Once a baseball season, Comerica Park provides the setting for a ceremony that has nothing to do with the national pastime but is everything about a rich American tradition.

In fact, for some 60 men and women who took the field Wednesday, June 29 before the game between the Tigers and the Miami Marlins, the ceremony served as a fitting climax to journeys from various points around the globe, including war-torn Iraq, India, China, Great Britain, Mexico, Canada, and the Philippines. They gathered on a sun-soaked day at Comerica, where names like “Cabrera” and “Martinez” hold court, for the chance to begin a new odyssey — as United States citizens.

For all of the new immigrants to America, June 29 was a day to celebrate at a special session of the U.S. District Court for the Eastern District of Michigan, as Judge David Lawson performed a naturalization ceremony in front of more than 30,000 Comerica Park fans.

“Many of us who are born in the United States tend to take the privilege of citizenship for granted,” Judge Lawson said in his opening remarks last Wednesday. “You are here today because you have a love for this country – so much so that you have traveled and studied and sacrificed to become an American, to enrich our land with your contributions of culture and tradition in the spirit of renewal.

“And I congratulate you for this,” said Lawson.

“But citizenship is not easy. It requires participation, tolerance, generosity, and devotion,” he added. “It requires sacrifice that only can be inspired by the beliefs we have in our shared values. Citizenship is not a spectator sport; it requires action. Otherwise, we will lose the gifts that our predecessors passed down to us through great and dear sacrifice.”

The federal jurist, whose Case Manager Susan Pinkowski opened and closed the special court session, has regularly presided over citizenship ceremonies each year since taking the bench in 2000, but the June 29 program was his first opportunity to conduct the proceedings at the home of the Tigers, whose everyday lineup is dominated by Latin-born players.

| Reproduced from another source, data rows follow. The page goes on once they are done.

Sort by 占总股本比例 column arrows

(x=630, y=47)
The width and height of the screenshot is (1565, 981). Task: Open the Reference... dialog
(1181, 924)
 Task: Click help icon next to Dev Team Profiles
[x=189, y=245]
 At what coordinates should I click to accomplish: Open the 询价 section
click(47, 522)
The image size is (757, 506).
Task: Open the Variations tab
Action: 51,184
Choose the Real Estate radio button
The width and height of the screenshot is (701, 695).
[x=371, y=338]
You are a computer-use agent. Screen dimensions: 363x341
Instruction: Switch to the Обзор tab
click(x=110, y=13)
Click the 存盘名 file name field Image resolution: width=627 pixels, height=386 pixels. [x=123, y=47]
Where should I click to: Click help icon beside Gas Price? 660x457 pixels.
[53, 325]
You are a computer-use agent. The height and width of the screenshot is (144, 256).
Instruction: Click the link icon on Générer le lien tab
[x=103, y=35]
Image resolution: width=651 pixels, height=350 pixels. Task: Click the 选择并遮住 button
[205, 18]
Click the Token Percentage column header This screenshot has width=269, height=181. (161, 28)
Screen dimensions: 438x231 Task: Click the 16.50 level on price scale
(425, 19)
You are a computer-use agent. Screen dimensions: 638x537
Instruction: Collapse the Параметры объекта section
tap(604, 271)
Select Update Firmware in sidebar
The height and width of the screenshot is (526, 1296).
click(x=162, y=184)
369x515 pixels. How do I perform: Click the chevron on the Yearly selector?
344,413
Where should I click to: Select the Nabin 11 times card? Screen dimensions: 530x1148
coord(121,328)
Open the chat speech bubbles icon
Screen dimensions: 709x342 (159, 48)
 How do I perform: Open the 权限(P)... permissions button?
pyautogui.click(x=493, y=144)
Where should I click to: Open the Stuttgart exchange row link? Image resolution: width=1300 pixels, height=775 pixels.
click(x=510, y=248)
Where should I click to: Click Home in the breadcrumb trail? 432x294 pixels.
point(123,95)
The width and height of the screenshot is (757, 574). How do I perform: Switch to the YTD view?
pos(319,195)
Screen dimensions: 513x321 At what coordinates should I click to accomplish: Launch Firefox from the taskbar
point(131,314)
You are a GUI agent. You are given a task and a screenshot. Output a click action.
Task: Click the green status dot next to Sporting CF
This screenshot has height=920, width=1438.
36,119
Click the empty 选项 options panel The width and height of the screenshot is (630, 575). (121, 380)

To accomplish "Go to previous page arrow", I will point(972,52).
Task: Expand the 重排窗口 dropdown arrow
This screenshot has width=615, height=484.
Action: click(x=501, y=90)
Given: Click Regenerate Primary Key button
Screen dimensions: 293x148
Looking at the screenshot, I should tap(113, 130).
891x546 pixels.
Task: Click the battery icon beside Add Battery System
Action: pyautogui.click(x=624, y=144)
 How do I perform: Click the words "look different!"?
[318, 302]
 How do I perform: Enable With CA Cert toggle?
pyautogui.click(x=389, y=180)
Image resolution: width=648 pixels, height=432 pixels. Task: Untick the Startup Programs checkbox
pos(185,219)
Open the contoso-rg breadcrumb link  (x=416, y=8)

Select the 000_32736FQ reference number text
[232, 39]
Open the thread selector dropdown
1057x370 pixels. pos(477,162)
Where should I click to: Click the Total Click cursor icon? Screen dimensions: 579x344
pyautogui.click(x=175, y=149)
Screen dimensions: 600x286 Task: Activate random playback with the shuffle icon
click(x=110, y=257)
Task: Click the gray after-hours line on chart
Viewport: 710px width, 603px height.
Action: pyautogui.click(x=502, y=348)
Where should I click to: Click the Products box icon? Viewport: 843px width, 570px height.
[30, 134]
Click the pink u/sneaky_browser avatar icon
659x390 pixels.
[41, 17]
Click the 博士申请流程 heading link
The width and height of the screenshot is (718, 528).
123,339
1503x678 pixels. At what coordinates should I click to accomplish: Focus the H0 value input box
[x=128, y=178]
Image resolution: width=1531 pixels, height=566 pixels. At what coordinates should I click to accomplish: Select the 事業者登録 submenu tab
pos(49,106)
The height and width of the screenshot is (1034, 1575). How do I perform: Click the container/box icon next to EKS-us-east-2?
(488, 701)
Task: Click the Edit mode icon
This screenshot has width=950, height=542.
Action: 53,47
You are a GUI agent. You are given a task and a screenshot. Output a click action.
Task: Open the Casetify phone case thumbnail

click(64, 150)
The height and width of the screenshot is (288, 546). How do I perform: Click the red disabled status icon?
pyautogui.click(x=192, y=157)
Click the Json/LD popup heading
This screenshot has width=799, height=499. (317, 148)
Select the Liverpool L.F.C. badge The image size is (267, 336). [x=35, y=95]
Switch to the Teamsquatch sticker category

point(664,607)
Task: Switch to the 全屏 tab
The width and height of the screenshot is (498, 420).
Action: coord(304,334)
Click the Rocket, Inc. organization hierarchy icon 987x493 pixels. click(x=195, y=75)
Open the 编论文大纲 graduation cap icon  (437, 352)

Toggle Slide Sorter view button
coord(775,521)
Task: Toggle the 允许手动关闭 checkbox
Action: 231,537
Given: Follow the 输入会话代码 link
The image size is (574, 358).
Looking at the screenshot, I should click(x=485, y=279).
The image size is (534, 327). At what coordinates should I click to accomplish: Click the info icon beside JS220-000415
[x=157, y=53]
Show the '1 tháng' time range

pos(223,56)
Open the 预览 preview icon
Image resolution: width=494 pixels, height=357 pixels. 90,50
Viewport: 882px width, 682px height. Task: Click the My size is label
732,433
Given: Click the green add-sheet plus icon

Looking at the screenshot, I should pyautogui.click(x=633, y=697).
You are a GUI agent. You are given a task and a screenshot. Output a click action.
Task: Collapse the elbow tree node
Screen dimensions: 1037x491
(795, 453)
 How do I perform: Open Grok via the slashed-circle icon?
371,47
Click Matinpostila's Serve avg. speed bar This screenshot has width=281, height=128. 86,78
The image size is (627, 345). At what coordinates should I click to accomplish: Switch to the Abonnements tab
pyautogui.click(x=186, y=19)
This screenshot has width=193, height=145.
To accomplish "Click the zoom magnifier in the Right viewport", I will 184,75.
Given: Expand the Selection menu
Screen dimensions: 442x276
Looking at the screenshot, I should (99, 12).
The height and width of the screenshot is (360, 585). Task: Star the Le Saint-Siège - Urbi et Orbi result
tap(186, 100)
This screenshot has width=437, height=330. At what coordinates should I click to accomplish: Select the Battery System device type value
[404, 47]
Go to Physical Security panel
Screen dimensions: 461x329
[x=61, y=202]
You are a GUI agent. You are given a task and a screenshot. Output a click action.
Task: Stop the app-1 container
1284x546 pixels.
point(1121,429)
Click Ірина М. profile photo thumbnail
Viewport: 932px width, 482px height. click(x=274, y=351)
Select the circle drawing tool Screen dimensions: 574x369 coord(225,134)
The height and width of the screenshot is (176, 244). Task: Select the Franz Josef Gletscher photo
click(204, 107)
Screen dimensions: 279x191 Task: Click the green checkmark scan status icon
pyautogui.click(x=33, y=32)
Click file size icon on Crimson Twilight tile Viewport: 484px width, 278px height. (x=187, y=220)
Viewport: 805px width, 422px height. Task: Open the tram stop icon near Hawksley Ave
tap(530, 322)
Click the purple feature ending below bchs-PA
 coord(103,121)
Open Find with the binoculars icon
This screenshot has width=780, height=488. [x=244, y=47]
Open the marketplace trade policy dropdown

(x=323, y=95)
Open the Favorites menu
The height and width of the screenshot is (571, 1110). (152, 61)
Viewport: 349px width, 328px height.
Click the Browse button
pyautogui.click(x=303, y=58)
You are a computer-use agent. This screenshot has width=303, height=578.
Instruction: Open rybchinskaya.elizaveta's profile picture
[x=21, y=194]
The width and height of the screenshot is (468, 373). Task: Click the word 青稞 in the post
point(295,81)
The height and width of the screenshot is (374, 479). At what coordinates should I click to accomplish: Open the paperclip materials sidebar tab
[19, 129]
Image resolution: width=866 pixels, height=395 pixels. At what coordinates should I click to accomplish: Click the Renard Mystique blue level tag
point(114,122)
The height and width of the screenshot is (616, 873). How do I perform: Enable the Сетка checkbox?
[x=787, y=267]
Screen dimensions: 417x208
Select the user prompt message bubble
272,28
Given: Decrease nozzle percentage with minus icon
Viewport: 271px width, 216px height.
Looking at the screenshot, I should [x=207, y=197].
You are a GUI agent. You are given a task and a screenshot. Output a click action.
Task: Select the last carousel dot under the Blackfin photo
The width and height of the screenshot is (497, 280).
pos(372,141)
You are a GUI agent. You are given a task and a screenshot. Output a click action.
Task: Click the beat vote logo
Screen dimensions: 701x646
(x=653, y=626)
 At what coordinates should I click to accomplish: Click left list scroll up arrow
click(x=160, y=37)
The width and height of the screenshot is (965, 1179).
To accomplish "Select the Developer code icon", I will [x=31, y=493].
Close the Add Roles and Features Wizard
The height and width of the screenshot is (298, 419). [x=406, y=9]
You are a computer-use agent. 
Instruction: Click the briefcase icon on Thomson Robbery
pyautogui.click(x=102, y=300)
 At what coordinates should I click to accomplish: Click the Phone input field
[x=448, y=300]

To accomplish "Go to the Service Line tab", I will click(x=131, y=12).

“Today all of you taking the oath of allegiance are becoming United States citizens, committed to our government, our system of laws and justice, and our democratic traditions and ideals,” Lawson told those lined up along the Tiger infield. “And so as citizens, you have both the privilege and the obligation to ensure that our leadership acts in the interest of all of us.

“And that means that you must take a hand in choosing our leaders, by voting in every election,” Lawson said. “Voting – by every American – is vital to the health of our democracy. For if you don’t vote, you will get the leaders you deserve.”

It was a message he underscored a few minutes later when presenting each individual with their citizenship certificate during a decidedly less formal ceremony held underneath the right field stands at Comerica, urging “each and everyone of you to register to vote as soon as possible” for the upcoming elections.

Yet, as he closed his remarks on the Comerica Park field, Lawson offered words of praise for those about to recite the oath of allegiance to the U.S.

“We are here on this beautiful afternoon, in this magnificent ballpark, a shrine to America’s national pastime,” Lawson said. “Baseball indeed is a revered American tradition. But in the next few minutes, there will be nothing more American than all of you.”